The ‘binary’ package provides efficient serialisation of Haskell values to and from lazy ByteStrings. ByteStrings constructed this way may then be written to disk, written to the network, or further processed (e.g. stored in memory directly, or compressed in memory with zlib or bzlib).
The binary library has been heavily tuned for performance, particularly for writing speed. Throughput of up to 160M/s has been achieved in practice, and in general speed is on par or better than NewBinary, with the advantage of a pure interface. Efforts are underway to improve performance still further. Plans are also taking shape for a parser combinator library on top of binary, for bit parsing and foreign structure parsing (e.g. network protocols).
Data.Derive (→5.3.1) has support for automatically generating Binary instances, allowing to read and write your data structures with little fuzz.
Binary was developed by a team of 8 during the Haskell Hackathon, and since then has in total 15 people contributed code and many more given feedback and cheerleading on #haskell.
The underlying code is currently being rewritten to give even better performance – both reading and writing – still exposing the same API.
The package is is available through Hackage (→4.1.1).
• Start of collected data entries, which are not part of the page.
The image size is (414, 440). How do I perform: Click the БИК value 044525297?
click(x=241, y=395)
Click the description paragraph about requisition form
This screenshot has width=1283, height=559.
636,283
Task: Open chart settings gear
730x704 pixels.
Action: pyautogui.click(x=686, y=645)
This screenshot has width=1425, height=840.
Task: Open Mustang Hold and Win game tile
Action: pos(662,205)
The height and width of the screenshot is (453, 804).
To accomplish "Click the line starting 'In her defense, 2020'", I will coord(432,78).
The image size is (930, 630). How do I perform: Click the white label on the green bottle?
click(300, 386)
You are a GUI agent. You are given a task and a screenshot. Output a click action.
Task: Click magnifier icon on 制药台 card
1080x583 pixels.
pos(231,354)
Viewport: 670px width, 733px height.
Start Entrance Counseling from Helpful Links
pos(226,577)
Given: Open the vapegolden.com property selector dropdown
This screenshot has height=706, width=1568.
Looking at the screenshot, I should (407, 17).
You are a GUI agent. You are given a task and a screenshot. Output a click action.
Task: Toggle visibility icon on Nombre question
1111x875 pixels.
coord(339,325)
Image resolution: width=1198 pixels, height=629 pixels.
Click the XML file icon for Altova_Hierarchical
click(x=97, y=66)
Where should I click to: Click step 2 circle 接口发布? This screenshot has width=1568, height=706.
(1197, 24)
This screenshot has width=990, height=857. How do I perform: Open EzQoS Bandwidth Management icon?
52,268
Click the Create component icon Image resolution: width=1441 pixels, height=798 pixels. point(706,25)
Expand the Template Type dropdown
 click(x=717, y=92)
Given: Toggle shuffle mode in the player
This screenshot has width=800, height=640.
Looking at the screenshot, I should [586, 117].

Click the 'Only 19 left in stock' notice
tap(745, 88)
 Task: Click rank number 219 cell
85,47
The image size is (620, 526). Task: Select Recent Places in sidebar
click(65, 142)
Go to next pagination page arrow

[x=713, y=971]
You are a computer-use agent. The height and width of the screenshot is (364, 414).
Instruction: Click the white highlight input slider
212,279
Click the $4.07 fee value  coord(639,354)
http://hackage.haskell.org/cgi-bin/hackage-scripts/package/binary
darcs get –partial
The Binary Defer library provides a framework for doing binary serialisation, with support for deferred loading. Deferred loading is for when a large data structure exists, but typically only a small fraction of this data structure will be required. By using deferred loading, some of the data structure can be read quickly, and the rest can be read on demand, in a pure manner.
This library is at the heart of Hoogle 4 (→5.5.6), but has already found uses outside that application, including to do offline sorts etc.
The current version is still 4.0.3.
This means no dependency on NewBinary which had been requested by several people.
The interface to SHA-1 is still different from MD5 and the whole library needs a rethink. Unfortunately, I don’t have the time to undertake much work on it at the moment and it is not clear when I will have more time. I’m therefore looking for someone to help keeping the repository up-to-date with contributions, re-structuring the library and managing releases.
I have restructured SHA-1 to be more Haskell-like and it’s now obvious how it mirrors the specification. However, this has led to rather poor performance and it’s not obvious (to me at least) what can be done without sacrificing clarity.
Several people have posted more efficient versions of SHA-1 but not as patches. Given my limited time, I haven’t been able to do anything with these.